Jeff Goodwin argues, in his own analysis, that Skocpol's fame comes in large part, not from a substantial number of people reading her book, but from a small number of "designated readers" critiquing her book and spreading what they believe to be her main ideas. Goodwin says, "A good part of Skocpol's fame is due to the wide diffusion of several misformulations of some key ideas." Goodwin explains three major "misformulations" scholars have made about "States and Social Revolutions".

- The first misinterpretation of Skocpol's book says she makes the point that a revolution or a rebellions success depends solely on state institutions. According to Goodwin, however, Skocpol's argument is more complex: it states that the French, Russian and Chinese revolutions are a result of state institutions becoming more susceptible to collapse due to outside influence as well as peasant rebellion.
- A second misperception of this book claims that Skocpol downplays the relevance of ideology in a revolution, an argument made by Pfaff, as mentioned earlier. What Skocpol means to argue, Goodwin says, is that no singular group consciously brought on the revolution.
- A third and final argument people have claimed Skocpol to make in "States and Social Revolutions" is that a general theory on revolutions can be made simply through the comparison of a select group of revolutions. Goodwin, like Richards, says Skocpol's book does not try to create an overarching theory of revolution by using the three examples of revolutions. To the contrary, "she explicitly warns that her conjunctural explanation for social revolutions in this particular context cannot be mechanically extended to others."

Although published over thirty years ago, Theda Skocpol's book continues to influence historians and sociologists alike today. Skocpol presented a new way to look at social revolutions and analyze then through a structural and state centered perspective. Although her analysis may not be complete in the eyes of many, it offers a new perspective and fills in the holes in many theories before hers as well as the theories of her educators, including Barrington Moore Jr.

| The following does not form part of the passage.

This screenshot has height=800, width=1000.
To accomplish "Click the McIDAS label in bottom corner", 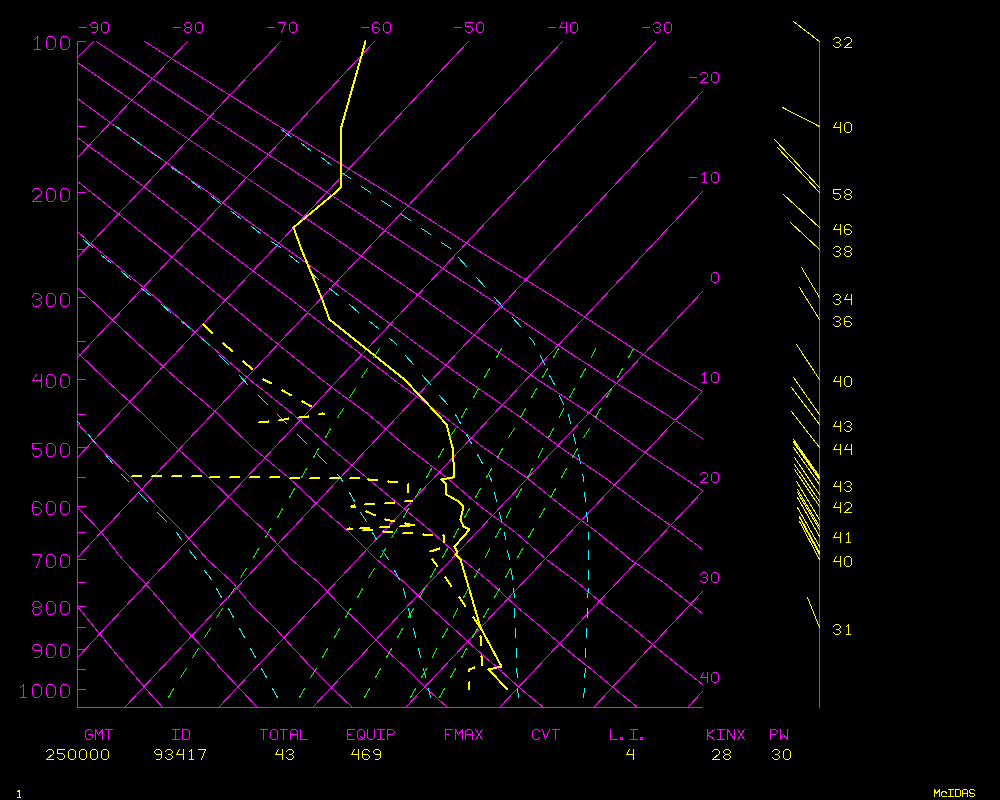I will tap(954, 792).
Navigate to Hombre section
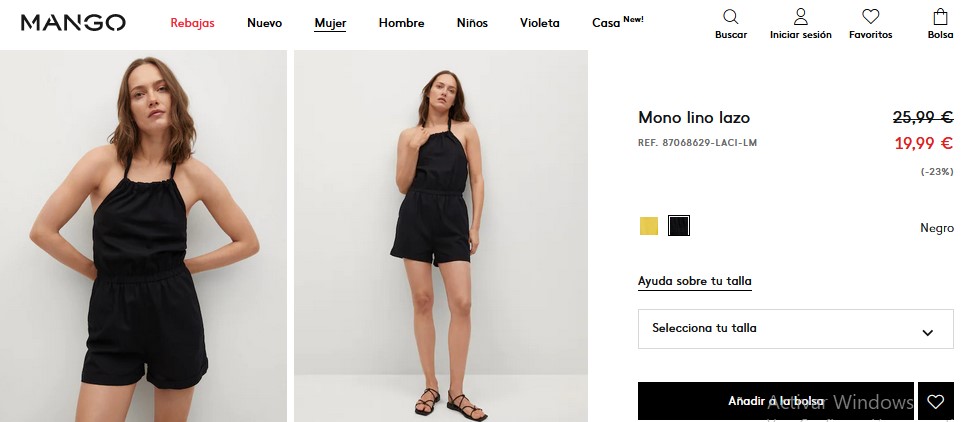Viewport: 972px width, 422px height. click(x=401, y=23)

In Barbara Geddes's Paradigms and Sand Castles: Theory Building and Research Design in Comparative Politics, she writes that Skocpol's use of contrasting cases (cases where revolutions did happen and did not happen) makes her claims regarding the importance of class structures and alliances in determining revolution outcomes persuasive. But she writes that Skocpol's claim that all revolutionary outbreaks occur as a result of international crises is not well-supported. For example, Geddes notes that a revolution occurred in France but France was not at the time more threatened by external events than many of its neighbors. Geddes also argues that Skocpol's choice of cases (and exclusion of other cases) is not particularly well-supported. When Geddes expanded the number of cases to include nine Latin-American countries (which Geddes argued were within the scope conditions of the theory), Skocpol's theory of social revolution failed replication. Geddes argues that Skocpol includes a number of cases for reasons that are ill-justified.

James Mahoney and Gary Goertz found no evidence that Skocpol exclusively picked negative cases to intentionally lend support for her theory. They also argue that the new cases added by Geddes are not within the scope conditions of Skocpol's theory. In their own analysis, Mahoney and Goertz added new cases that were within the scope conditions of Skocpol's theory, ultimately finding that her theory was consistent with an expanded set of cases.

Lewis A. Coser, president of the American Sociological Association, wrote in The New York Times Book Review, "I am convinced that States and Social Revolutions will be considered a landmark in the study of the sources of revolution."

Cambridge University Press includes States and Social Revolutions in its "Canto Classics" series and the book remains in print as of 2016.